Perception que confirme d’ailleurs le Dr. Sylvain Charlebois, directeur principal au Laboratoire de sciences analytiques en agroalimentaire de l’Université Dalhousie: « Il s’agit fondamentalement de produits différents; les baies importées sont cultivées pour supporter le transport sur de longues distances, mûrissant en route vers le Canada, tandis que les baies locales mûries sur le plant offrent la saveur d’un fruit fraîchement cueilli. »

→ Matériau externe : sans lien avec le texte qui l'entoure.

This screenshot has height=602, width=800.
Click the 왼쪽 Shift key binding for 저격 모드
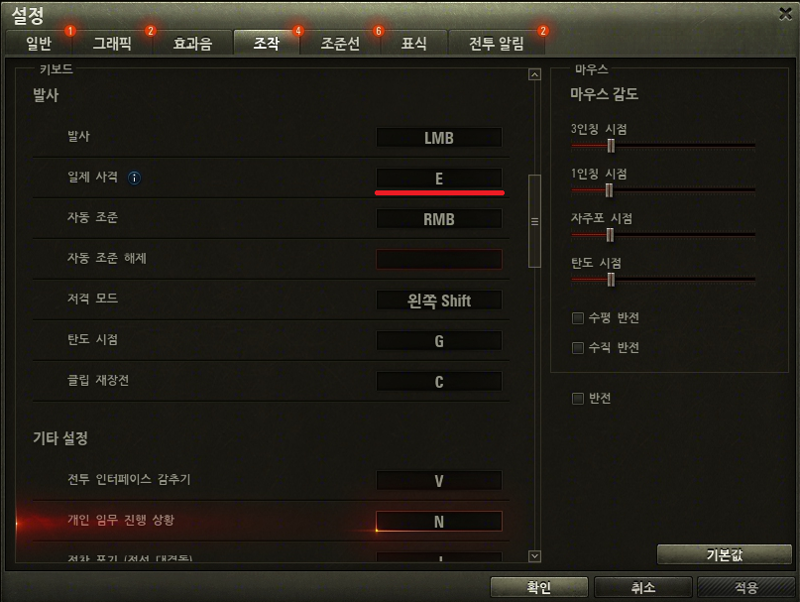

La donne pourrait cependant changer, selon le chercheur: « Driscoll’s, basé en Californie, s’est associé à des agriculteurs du Québec et de la Colombie-Britannique pour cultiver des fraises développées en Californie. Est-ce qu’une fraise développée en Californie peut vraiment devenir une fraise québécoise, même si on la produit chez nous? Est-ce éthiquement tolérable? » 

L’heure de la dernière récolte approche

Âgé de 65 ans, le couple Duquette se donne encore cinq ou six ans encore avant d’accrocher définitivement leur chapeau de paille. Il évalue la valeur de la terre et de ses équipements de ferme à environ un million de dollars, sans compter la maison. 

« Il faut avoir un rêve, parce que l’agriculture est comme les montagnes russes. Quand on se décourage, l’autre conjoint nous remonte le moral », dit Jacques. « Je suis parti de rien. La nouvelle génération peut faire la prochaine étape, qui serait la mécanisation et la modernisation des installations. Gail est prête à prendre sa retraite, mais pas moi! ».